# My cories laid eggs yesterday



## Number68 (Oct 21, 2009)

I have a ten gallon with 2 full grown bronze cories, four slightly smaller albino, and a male betta. Sand substrate, whisper filter and a live fern

When I came back to my room yesterday I found about 20 eggs in my tank, I carefully removed them and placed them in a 1.5 gallon container with treated water that was about the same temp as my main tank. That I aerated with a turkey baster. I then witnessed the female laying about 30 more eggs, which I removed in the same manner(my betta was very curious of them)
My question is, what do I do now? 
From what I've read, I should get an airstone and and a sponge filter for the container?
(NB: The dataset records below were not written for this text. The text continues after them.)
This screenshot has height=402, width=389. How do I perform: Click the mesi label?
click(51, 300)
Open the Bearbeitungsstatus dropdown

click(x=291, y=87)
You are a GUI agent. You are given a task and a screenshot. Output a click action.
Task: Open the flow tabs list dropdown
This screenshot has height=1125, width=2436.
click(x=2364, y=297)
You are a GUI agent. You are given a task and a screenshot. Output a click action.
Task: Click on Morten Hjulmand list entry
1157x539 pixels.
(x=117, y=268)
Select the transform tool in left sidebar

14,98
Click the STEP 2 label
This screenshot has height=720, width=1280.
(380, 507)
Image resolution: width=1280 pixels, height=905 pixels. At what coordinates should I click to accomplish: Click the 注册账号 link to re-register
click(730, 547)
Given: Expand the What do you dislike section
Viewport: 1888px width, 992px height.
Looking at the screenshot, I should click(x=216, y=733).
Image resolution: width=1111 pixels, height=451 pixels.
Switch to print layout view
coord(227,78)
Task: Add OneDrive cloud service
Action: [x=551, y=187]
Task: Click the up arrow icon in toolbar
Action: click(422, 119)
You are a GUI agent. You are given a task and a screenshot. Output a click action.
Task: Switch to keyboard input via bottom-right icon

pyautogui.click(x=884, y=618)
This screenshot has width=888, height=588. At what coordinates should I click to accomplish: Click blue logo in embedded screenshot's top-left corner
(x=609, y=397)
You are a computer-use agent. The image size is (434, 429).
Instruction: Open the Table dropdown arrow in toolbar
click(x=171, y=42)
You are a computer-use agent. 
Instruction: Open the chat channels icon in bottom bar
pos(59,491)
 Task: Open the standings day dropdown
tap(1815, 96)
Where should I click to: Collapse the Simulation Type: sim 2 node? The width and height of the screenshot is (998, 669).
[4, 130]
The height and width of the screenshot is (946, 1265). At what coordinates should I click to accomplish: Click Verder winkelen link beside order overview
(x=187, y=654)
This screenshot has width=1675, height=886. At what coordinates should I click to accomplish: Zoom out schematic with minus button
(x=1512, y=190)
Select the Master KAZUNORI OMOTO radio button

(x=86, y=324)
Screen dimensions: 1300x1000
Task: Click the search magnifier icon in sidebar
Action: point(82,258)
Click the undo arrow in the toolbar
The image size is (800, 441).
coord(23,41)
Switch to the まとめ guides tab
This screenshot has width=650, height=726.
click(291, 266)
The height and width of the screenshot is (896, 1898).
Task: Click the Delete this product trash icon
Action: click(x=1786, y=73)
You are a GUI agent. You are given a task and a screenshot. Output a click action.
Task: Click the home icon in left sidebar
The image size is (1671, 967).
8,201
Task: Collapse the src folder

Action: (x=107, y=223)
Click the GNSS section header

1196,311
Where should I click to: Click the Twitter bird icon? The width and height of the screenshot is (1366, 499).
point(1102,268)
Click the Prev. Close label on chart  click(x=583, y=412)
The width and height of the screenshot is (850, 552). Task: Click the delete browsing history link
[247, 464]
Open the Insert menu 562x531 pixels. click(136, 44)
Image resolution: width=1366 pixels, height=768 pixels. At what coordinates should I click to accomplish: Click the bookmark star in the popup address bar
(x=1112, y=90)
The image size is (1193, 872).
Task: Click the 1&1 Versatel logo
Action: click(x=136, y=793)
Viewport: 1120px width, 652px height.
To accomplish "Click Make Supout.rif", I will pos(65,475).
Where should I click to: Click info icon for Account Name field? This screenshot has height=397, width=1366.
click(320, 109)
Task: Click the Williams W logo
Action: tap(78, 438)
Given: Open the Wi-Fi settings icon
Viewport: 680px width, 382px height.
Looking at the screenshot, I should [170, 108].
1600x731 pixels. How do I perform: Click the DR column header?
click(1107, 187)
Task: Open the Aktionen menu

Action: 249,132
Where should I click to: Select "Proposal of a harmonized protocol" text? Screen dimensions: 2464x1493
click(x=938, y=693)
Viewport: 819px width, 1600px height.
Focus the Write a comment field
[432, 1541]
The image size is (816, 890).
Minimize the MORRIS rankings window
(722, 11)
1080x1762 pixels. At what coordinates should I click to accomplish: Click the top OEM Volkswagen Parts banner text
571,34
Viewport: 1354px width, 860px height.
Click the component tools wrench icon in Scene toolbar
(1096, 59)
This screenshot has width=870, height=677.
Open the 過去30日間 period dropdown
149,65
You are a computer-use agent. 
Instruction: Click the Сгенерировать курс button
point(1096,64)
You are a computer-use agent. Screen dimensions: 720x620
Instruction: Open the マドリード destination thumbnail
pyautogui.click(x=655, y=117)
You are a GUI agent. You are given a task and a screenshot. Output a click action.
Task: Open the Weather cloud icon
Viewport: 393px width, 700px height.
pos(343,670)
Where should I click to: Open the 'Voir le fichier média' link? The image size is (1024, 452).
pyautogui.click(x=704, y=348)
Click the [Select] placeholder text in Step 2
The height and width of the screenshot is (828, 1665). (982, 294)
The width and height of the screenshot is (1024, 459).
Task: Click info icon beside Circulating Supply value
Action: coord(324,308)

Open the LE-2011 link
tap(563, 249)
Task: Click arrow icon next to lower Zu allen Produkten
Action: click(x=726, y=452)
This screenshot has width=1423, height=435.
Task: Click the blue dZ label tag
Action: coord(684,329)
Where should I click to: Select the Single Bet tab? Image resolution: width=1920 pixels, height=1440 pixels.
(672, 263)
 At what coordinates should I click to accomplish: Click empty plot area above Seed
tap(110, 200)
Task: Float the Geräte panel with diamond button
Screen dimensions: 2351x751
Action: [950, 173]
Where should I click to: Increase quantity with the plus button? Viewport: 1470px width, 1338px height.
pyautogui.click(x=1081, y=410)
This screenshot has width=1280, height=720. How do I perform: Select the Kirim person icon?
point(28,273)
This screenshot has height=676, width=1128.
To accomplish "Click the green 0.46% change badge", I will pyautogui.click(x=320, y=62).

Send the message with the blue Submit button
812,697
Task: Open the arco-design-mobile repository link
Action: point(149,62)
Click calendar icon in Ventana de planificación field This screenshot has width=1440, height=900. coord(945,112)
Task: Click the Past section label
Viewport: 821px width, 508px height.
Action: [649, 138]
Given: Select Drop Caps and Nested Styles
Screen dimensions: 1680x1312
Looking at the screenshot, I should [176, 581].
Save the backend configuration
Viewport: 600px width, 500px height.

I have my old five gallon sitting in my closet, it hasn't had anything in it since I bought my 10 gallon, maybe I should start cycling that thing again so I can transfer them over?


----------



## StripesAndFins (Dec 31, 2008)

did you see them get fertilized? i have only kept platy and danio fry and i didnt use an airstone for them, but i have heard a sponge filter and an airstone is good. the fry would probably prefer the extra space the 5 has that the 1.5 lacks. i would suggest start cycling it

Good luck!


----------



## Number68 (Oct 21, 2009)

no, I didn't see them get fertilized....

But yea, I suppose I will start cycling it, I'll go pick up an airstone and sponge filter, I suppose I can always come up with something else to do with it once it's cycled


----------



## Number68 (Oct 21, 2009)

alright,so i filled the 5 gallong 3/4 way with treated water, took a couple scoops of sand out of my 10 for it, any reason why I can't just transfer the eggs over into this one? and just do daily water changes like I've seen mentioned elseware? i'm on my way out to the store and i'm gonna get a fern, a air stone, and a sponge filter for this. (probably will let the sponge filter hang out in my 10 for a little while to help it mature)


----------



## Number68 (Oct 21, 2009)

well I transferred the eggs over to my 5 gallon, I picked up a duetto 50 filter(i'm gonna need to do something to cover up the intake on this) and an air pump/stone. A thin layer of sand from my 10gal on the bottom, a couple live ferns, things should be good for when they hatch


----------



## Number68 (Oct 21, 2009)

i just noticed a bunch of my eggs starting to darken... it's exciting :fish:


----------



## Fishnut2 (Jan 18, 2005)

68,
Looks like you're doing everything right for the eggs to hatch. You should have free-swimming fry by now. Get some frozen cyclops for them to eat. It will sink to the bottom for them. Be careful not to overfeed, as it is very concentrated. Feed them 2-3 times a day, and watch for any excess, uneaten food. Great job on the corie spawn!!!


----------